Ja urodziłam 11 listopada - małej wzięłam na wyjście ze szpitala body, śpiochy, czapkę i kombinezonik - szczerze to jej w zupełności wystarczyło, ale z obawy przykryłam jej nóżki jeszcze kocykiem, później ubierałam ją tak samo i nic się nie działo. Teraz ubieram małej body, cieńkie spodnie i bluzę od dresu oraz czapeczkę - przykrywam ją kocykiem i jest w pełni szczęśliwa Wszyscy mi mówili, że dziecko musi mieć jedną warstwę więcej niż ja. Jedyne co mogę Ci podpowiedzieć to nie słuchaj dobrych rad i złotych myśli
wiadomo, że każdy chce dla Ciebie i dziecka jak najlepiej, ale czasami można przedobrzyć - ubieraj malucha tak jak podpowiada Ci instynkt.Wyprawkę do szpitala przygotuj zgodnie z zaleceniami, a później sama będziesz wszystkiego się uczyła. Ja urodziłam małą w wieku 19lat i byłam szczerze przerażona, nigdy nie miałam do czynienia z dziećmi bo u mnie w rodzinie jestem najmłodsza, wszyscy mnie straszyli, chodzili mówili - “jak Ty sobie dziecko poradzisz”, ale jakoś dałam radę. To wszystko tylko tak wygląda i nie ma się czym stresować
Będzie dobrze! Pamiętaj, że każde dziecko jest inne :* Zdrowia dla Ciebie i malucha
Ja rodziłam 3 stycznia i nie miałam pojęcia jak ubrać nasza malutką. W szpitalu ubrałam jej body z krótkim rękawem i na to pajacyka z długim rękawem, czapeczkę, skarpetki i niedrapki i oczywiście była w beciku. Natomiast w domu zauważyłam, że jest jej za gorąco i ubieram już tylko pajacyka z długim rękawem i przykrywam kocykiem. W mieszkaniu mamy dość ciepło nawet przy skręconych kaloryferach = 22-23 stopnie więc małej to w zupełności wystarcza.

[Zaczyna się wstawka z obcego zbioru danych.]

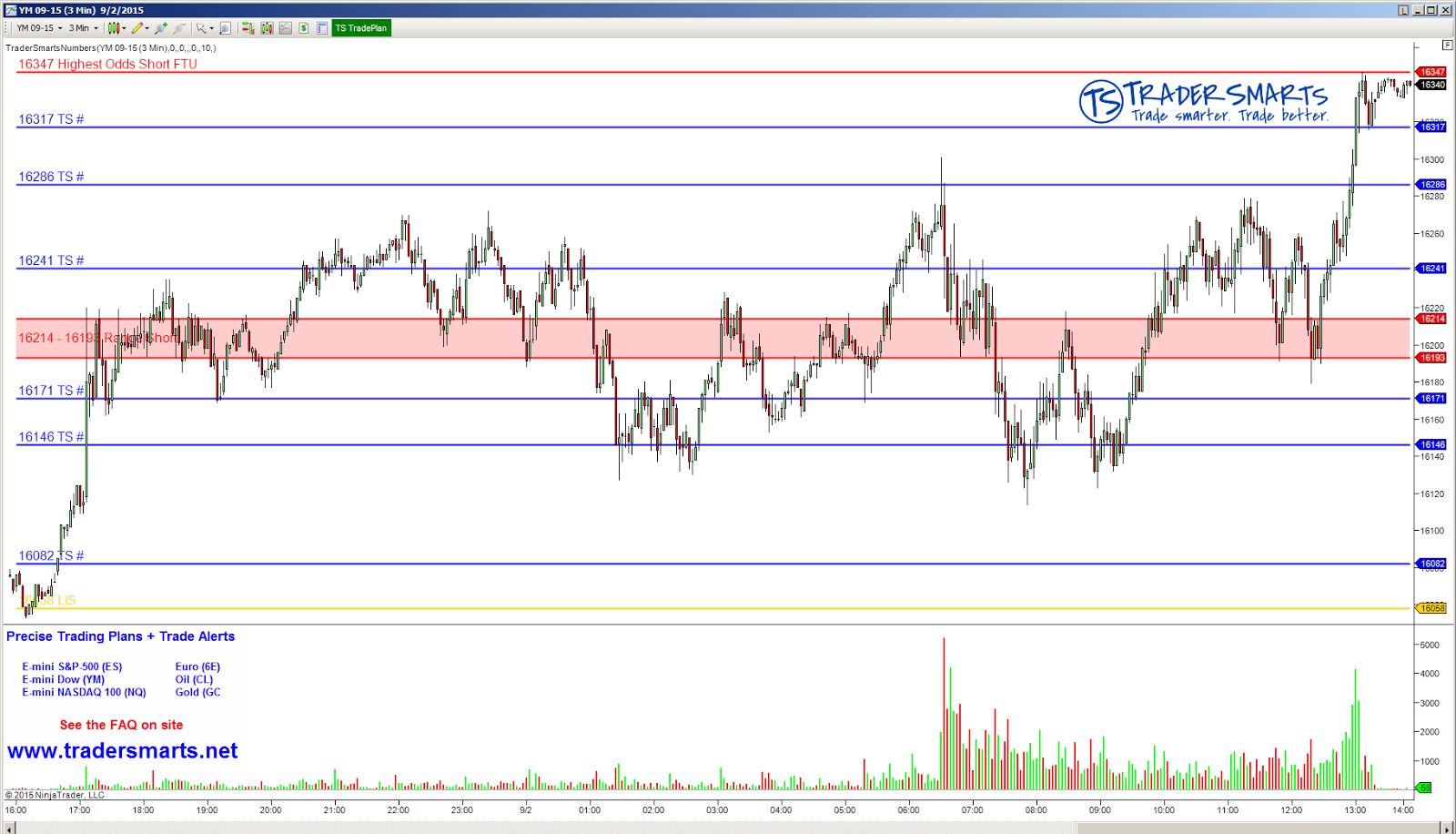Click the calendar grid toolbar icon

click(x=321, y=27)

Urodziłam córeczkę 19 grudnia środek zimy i też miałam problem z ubieraniem. Bałam się że małej będzie zimno i ubierałam jej body,kaftanik i śpioszki a jak miała zimne rączki to niedrapki w domu było w miarę normalnie jakieś 22 stopnie sama chodziłam na krótki rękaw. Dobrze że przyjechała do nas szybko położna bo bym małą nieźle umęczyła. Jak ona zobaczyła ze mała ma na sobie dwa rękawy i śpiochy to dostałam opr. małej było za ciepło bo zaczęly jej wychodzić potówki.

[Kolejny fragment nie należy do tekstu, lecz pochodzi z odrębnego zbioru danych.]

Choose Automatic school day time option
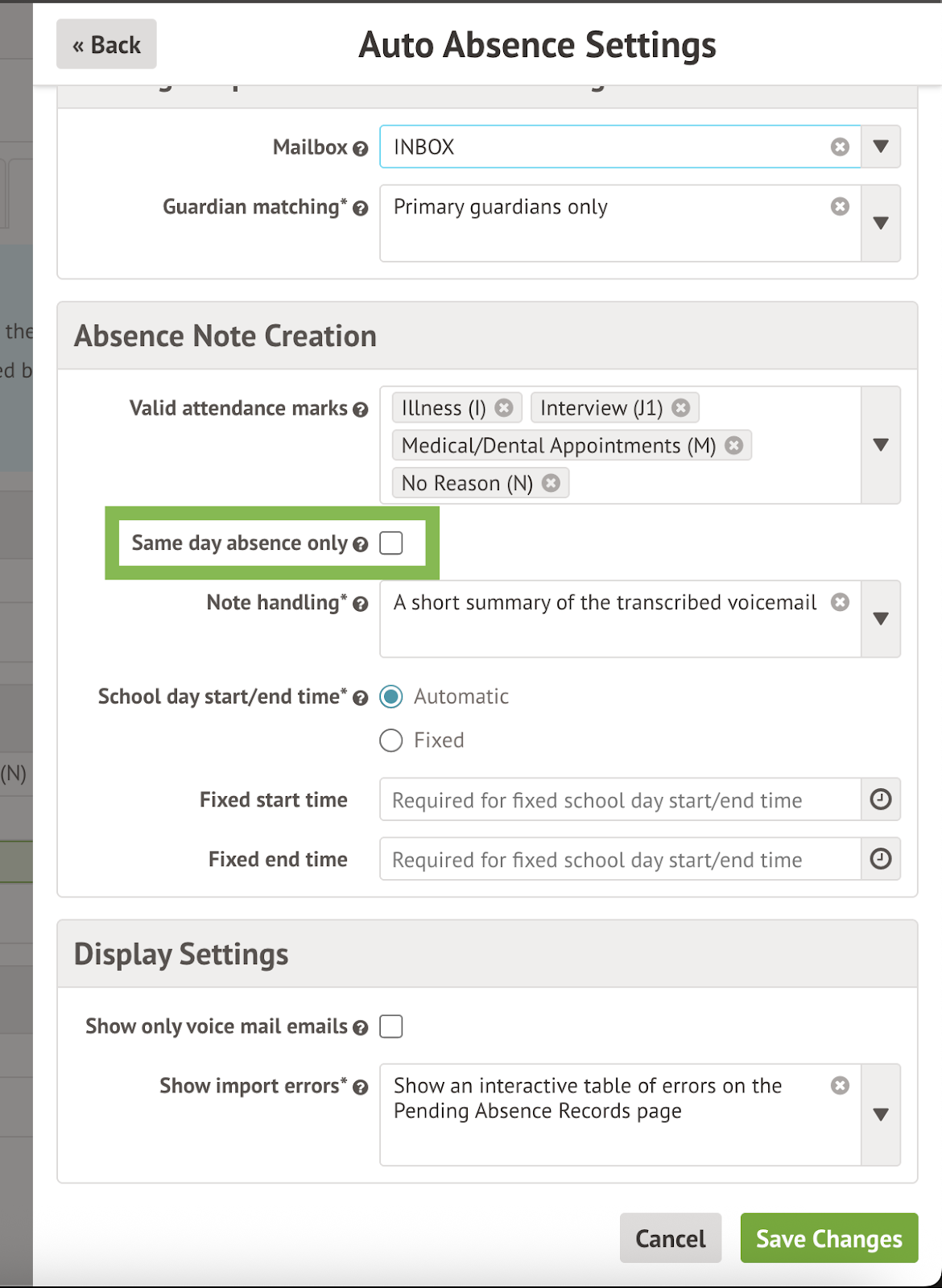The height and width of the screenshot is (1288, 942). pyautogui.click(x=391, y=696)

Położna powiedziała że mam zakładać jeden rękaw i spiochy ewentualnie półśpiochy i dwie bluzeczki ale jedną z krótkim rękawem a to czy malej nie jest za zimno mam sprawdzać na jej karku jak będzie ciepły to jest wsam raz.
Min położna zawsze przypominała żebym nie przegrzewała Jasia i ubierała go stosownie do temperatury i do siebie. Jeżeli ja jestem na krótki rękaw to on musiał mieć jeszcze jedna wierzchnia warstwę. I w lato bo urodził się w lipcu ubierałam go w body i na wierzch bluzeczkę długi rękawek i spodenki. I na początki w domu leżał pod kocykiem ewentualnie w rożku.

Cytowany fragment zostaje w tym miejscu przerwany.